Project 2025 was established in April 2022, but it has only been a topic of conversation in recent months. Part of the reason for that is because the Democratic Party is in disarray, and the Heritage Foundation’s new handbook may give the Democrats some leverage in the upcoming election. Much of the corporate media has openly expressed concerns over the document and has exposed some of its most controversial proposals.
Due to its lack of popularity among voters, Trump distanced himself from Project 2025 on Truth Social. He wrote on July 11: “I disagree with some of the things they’re saying, and some of the things they’re saying are absolutely ridiculous and abysmal.” Despite his attempt to separate himself from the despotic program, Trump’s new running mate J.D. Vance has a close relationship with the Heritage Foundation and Kevin Roberts.
Revolutionary response to Project 2025: Organize!

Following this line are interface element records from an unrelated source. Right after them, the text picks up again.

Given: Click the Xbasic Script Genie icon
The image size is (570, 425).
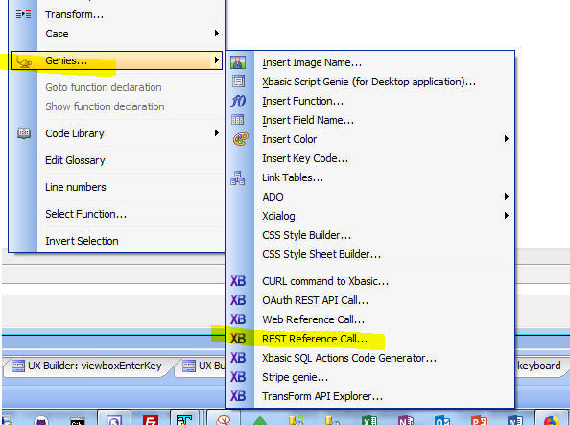Looking at the screenshot, I should click(x=238, y=82).
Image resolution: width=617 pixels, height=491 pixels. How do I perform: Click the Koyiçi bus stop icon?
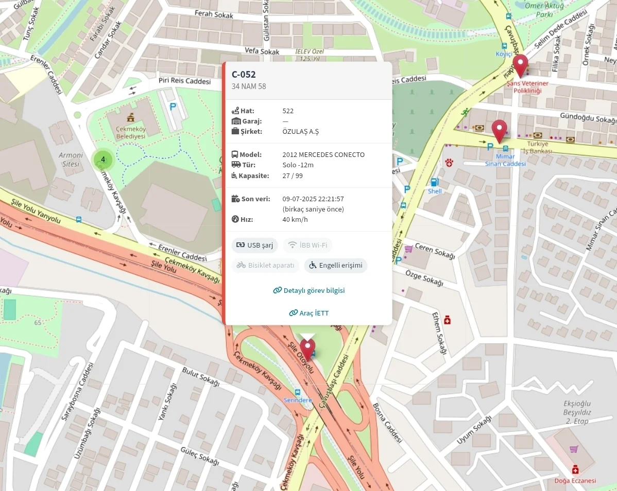[x=504, y=45]
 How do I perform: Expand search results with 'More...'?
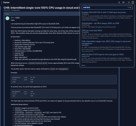click(84, 65)
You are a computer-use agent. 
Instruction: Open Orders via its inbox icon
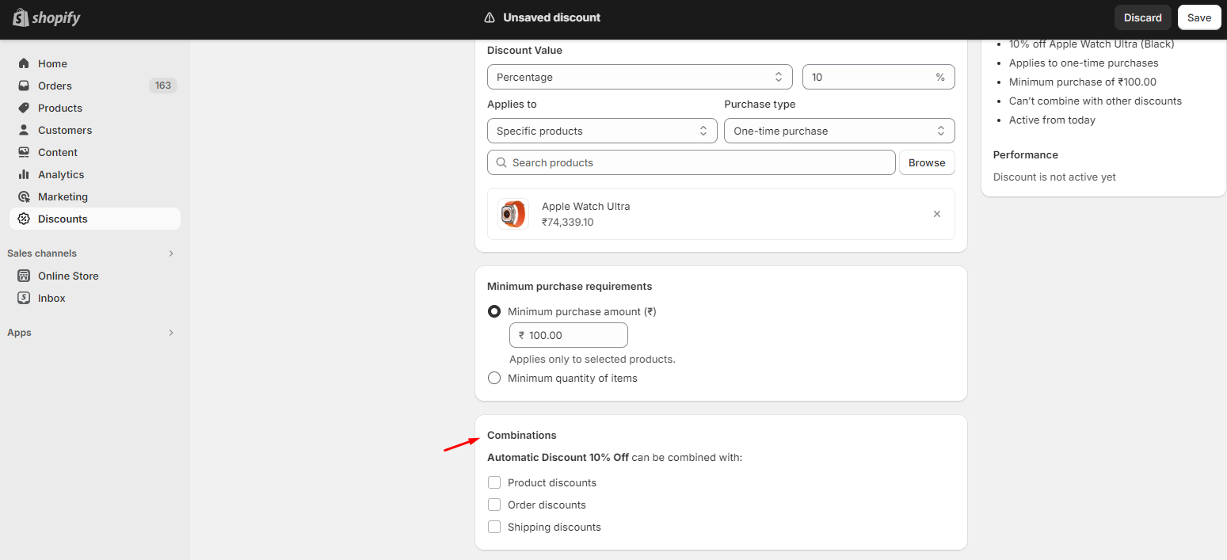tap(24, 86)
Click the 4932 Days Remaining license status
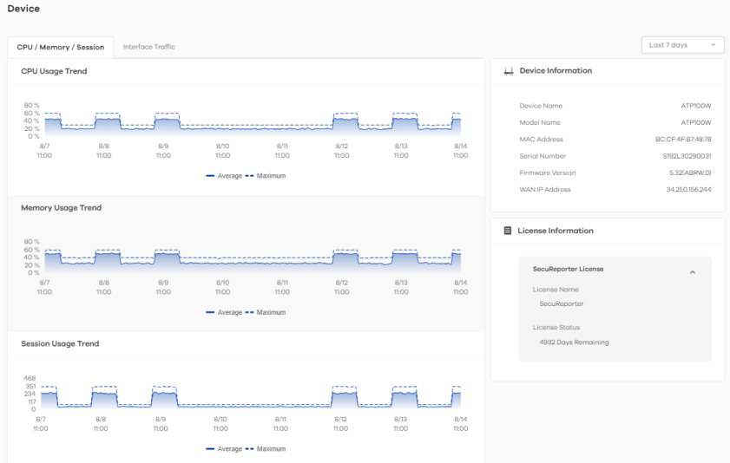The image size is (730, 463). pyautogui.click(x=574, y=342)
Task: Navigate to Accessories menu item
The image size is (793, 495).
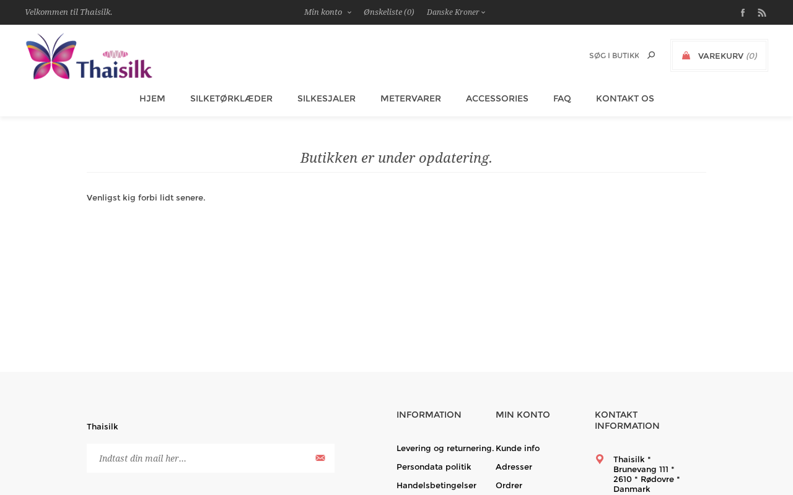Action: (x=497, y=98)
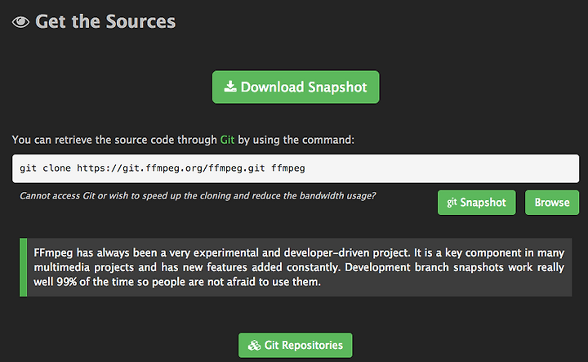Click the https://git.ffmpeg.org/ffmpeg.git URL in the command

tap(171, 168)
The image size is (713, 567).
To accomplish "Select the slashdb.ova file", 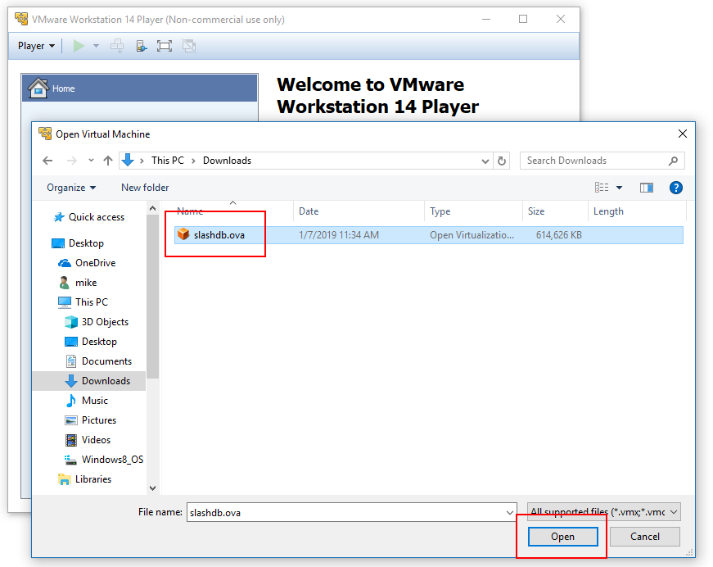I will click(219, 234).
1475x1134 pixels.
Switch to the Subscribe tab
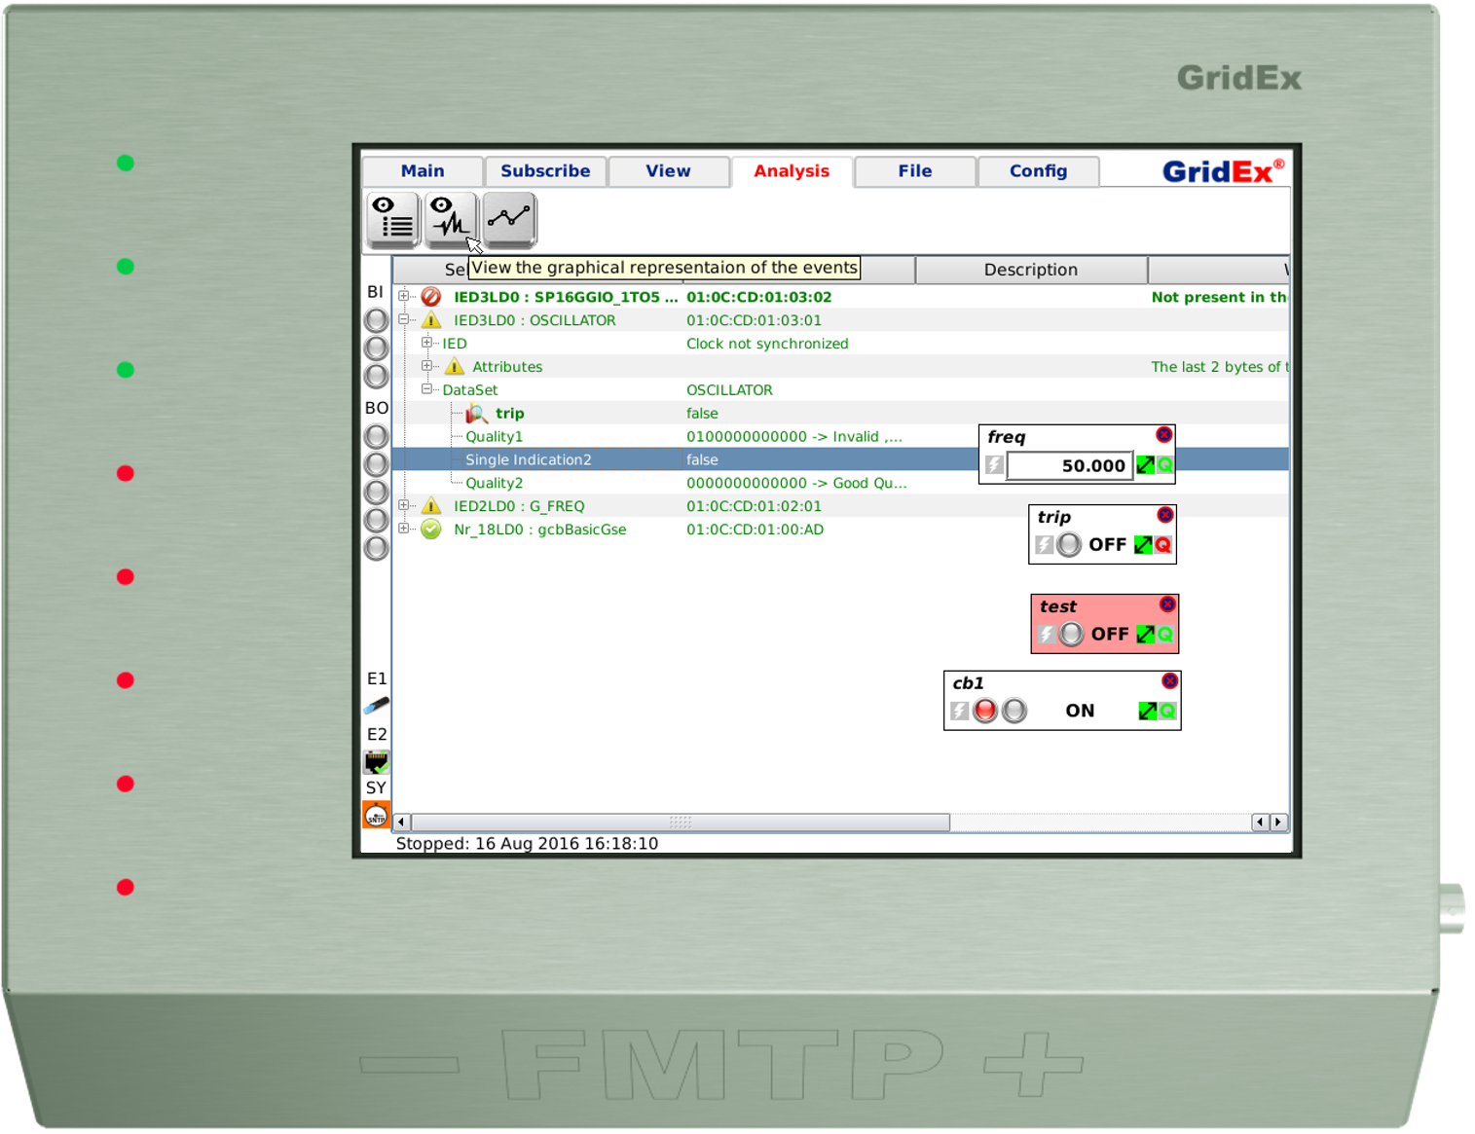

The political crisis is deepening and the far right has become more encouraged by Trump’s third presidential campaign, especially following the assassination attempt against him in Butler, Pennsylvania. The pro-MAGA majority U.S. Supreme Court has recently delivered decisions that fulfill much of the Heritage Foundation’s hateful agenda, including the recent opinion granting Trump immunity for his crimes.
The Trump campaign is rumored to have their own policy package known as Agenda 47; it is speculated that it features some of the same reactionary content as Project 2025.
Regardless of the outcome of the upcoming elections, the working class and oppressed peoples will still have to fight the far right. At this moment, it is crucial that Marxist-Leninists and other left, anti-capitalist forces unite and collectively organize with workers and oppressed people to combat all pro-capitalist and fascistic, right-wing agendas!